◆ SET TASK ◆
Copy word for word everything in the data below, from the line containing "Given: Collapse Work" down to the line containing "point(154,270)", both lines included. Leave the pictures out.

◆ Records from a pointing dataset ◆
******
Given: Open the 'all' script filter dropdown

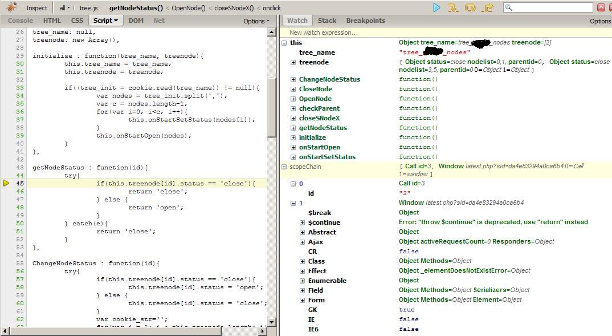Looking at the screenshot, I should pyautogui.click(x=65, y=8).
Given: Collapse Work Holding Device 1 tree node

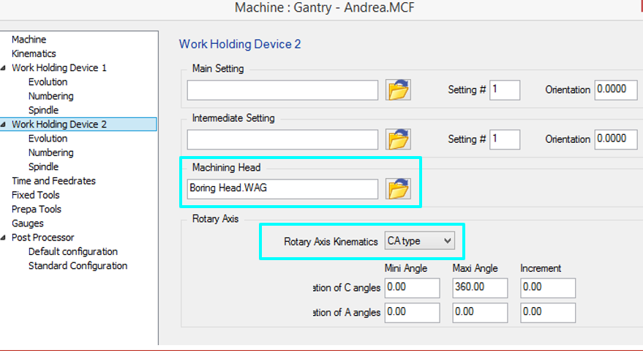Looking at the screenshot, I should click(x=5, y=68).
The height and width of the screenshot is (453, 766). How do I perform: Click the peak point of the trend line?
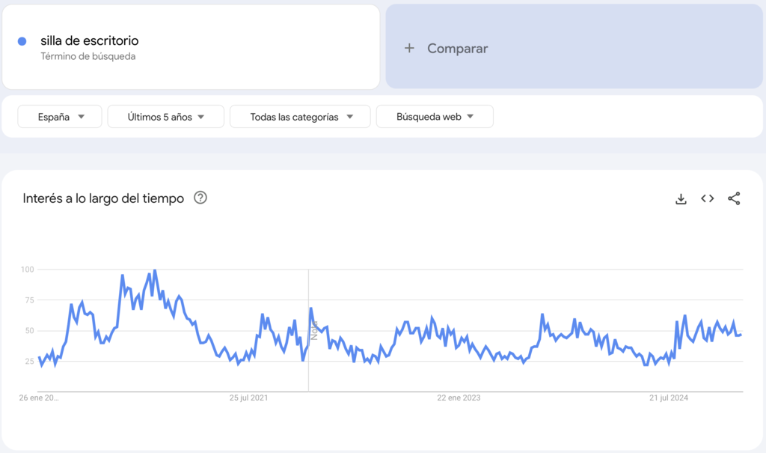point(154,270)
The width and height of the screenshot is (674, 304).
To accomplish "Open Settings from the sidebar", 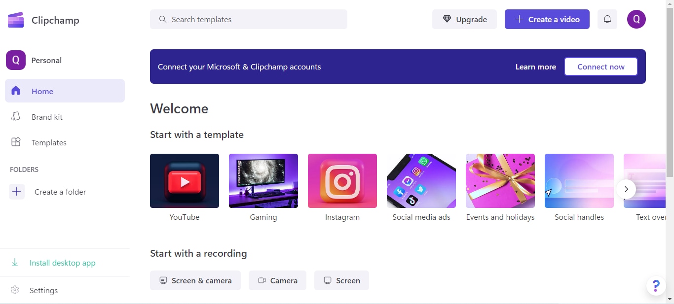I will coord(43,290).
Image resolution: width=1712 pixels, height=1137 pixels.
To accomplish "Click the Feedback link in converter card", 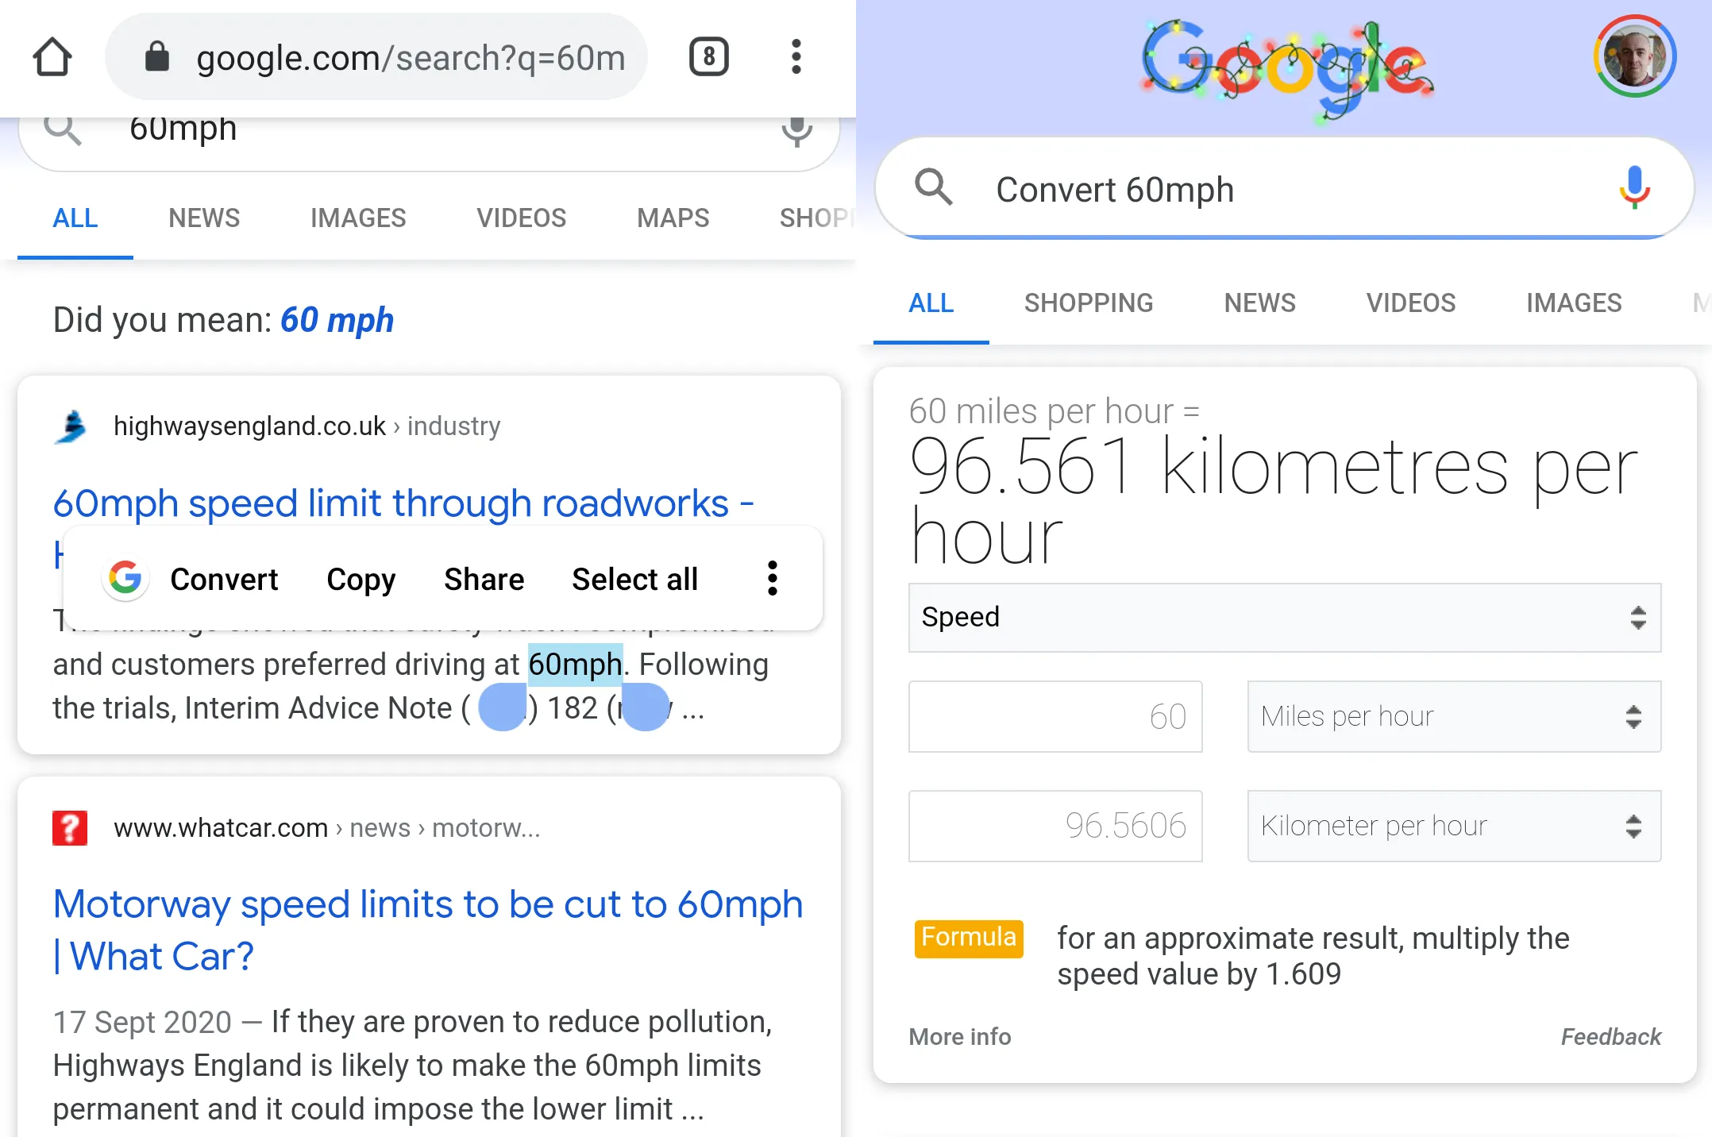I will click(1610, 1036).
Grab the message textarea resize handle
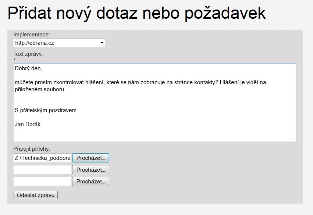313x215 pixels. click(x=293, y=139)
******
◆ PROBLEM SOLUTION ◆
Given: Collapse Work Holding Device 1 tree node

Looking at the screenshot, I should click(x=5, y=68).
The height and width of the screenshot is (453, 766). How do I perform: Click the peak point of the trend line?
point(154,270)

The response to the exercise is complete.